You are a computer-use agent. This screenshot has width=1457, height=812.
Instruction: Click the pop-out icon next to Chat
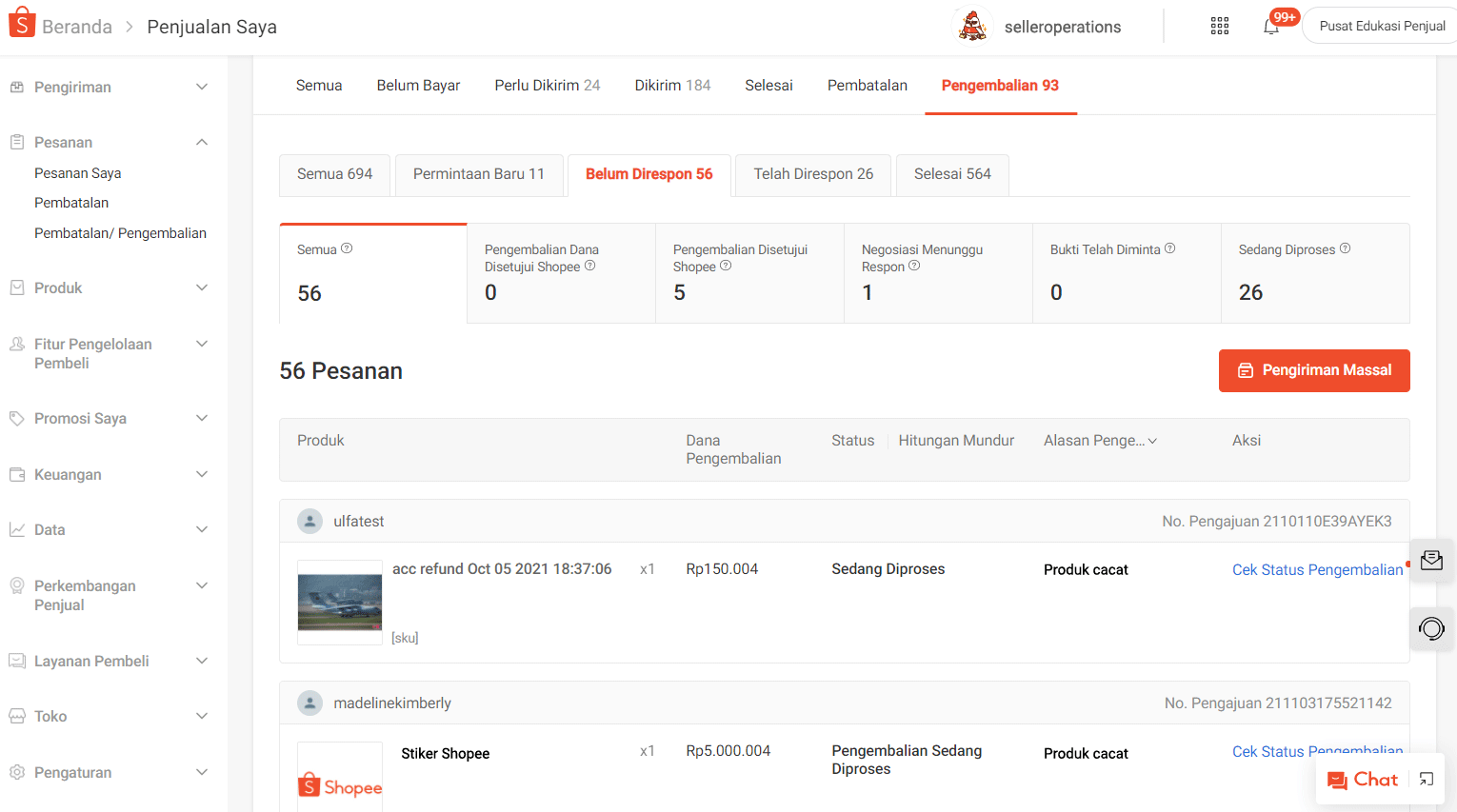(1425, 779)
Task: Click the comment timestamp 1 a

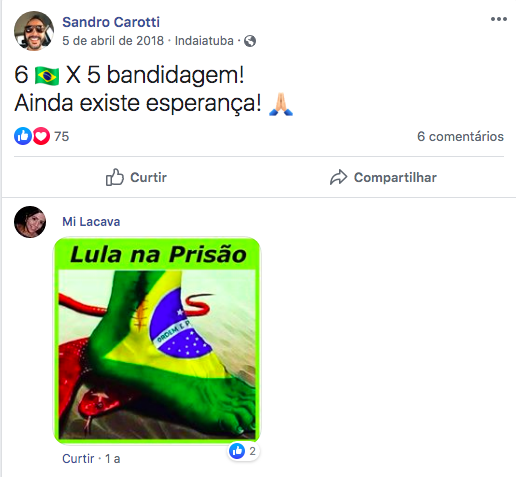Action: pos(113,459)
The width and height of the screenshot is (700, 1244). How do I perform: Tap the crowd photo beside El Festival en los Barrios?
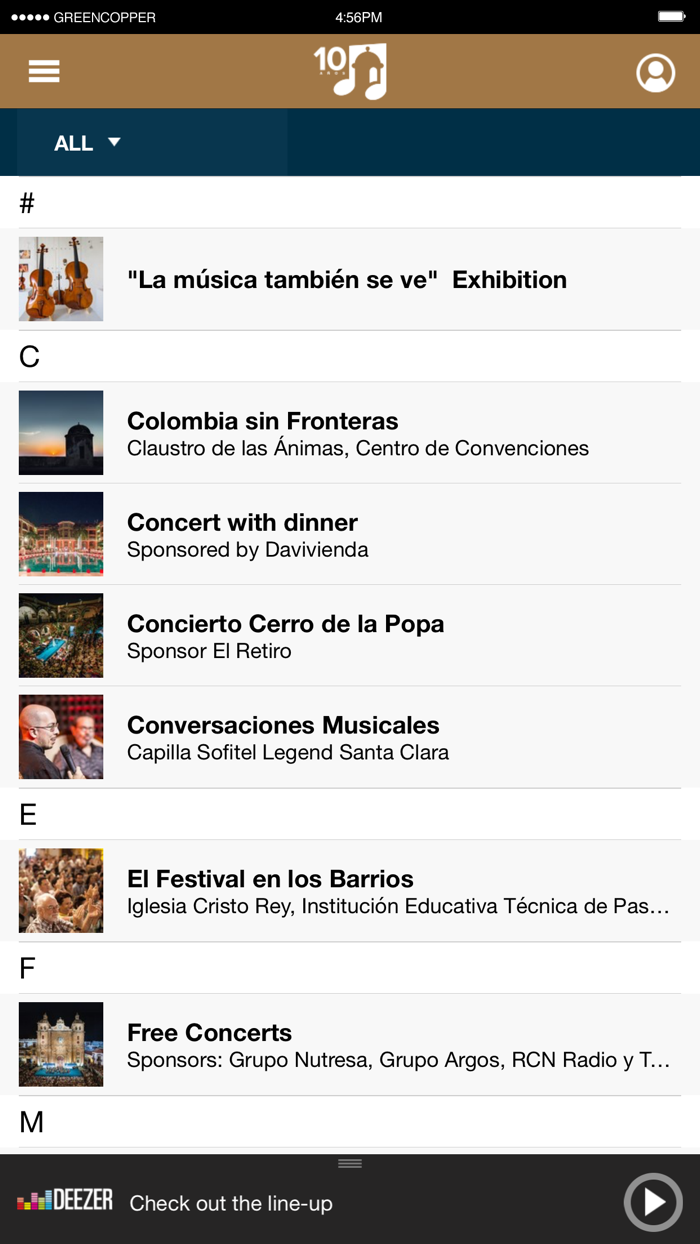[x=60, y=890]
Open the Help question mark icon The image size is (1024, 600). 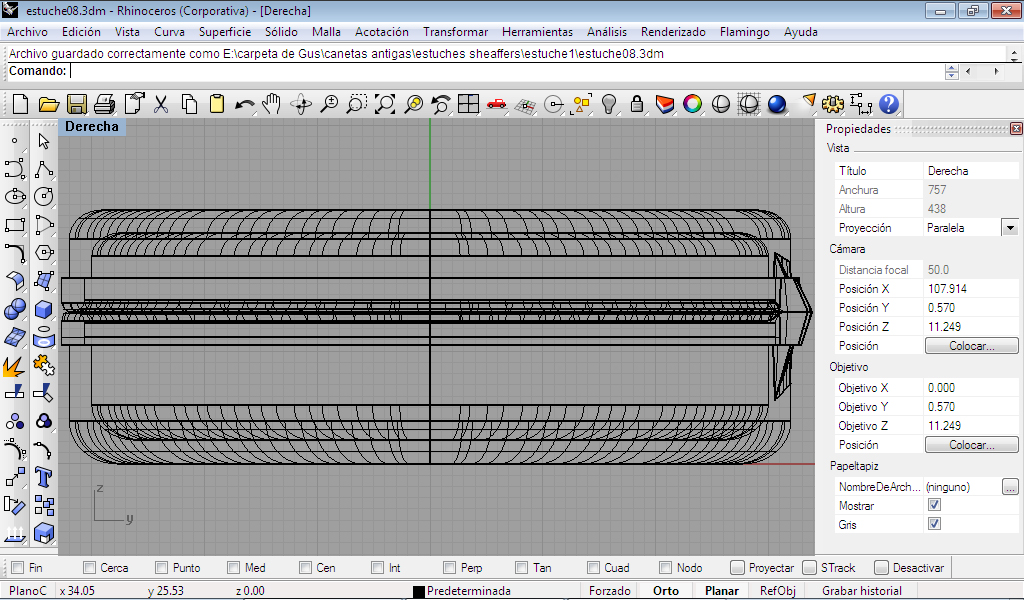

──────

→ What you will do: Pictures are to be left out; the records above must be repeated word for word.

→ Exercise output:
You are a computer-use agent. This screenshot has width=1457, height=812.
Instruction: Click the pop-out icon next to Chat
(1425, 779)
Task: Click the comment timestamp 1 a

Action: pos(113,459)
The width and height of the screenshot is (700, 1244). How do I perform: Tap the crowd photo beside El Festival en los Barrios?
[x=60, y=890]
Open the Help question mark icon The image size is (1024, 600). 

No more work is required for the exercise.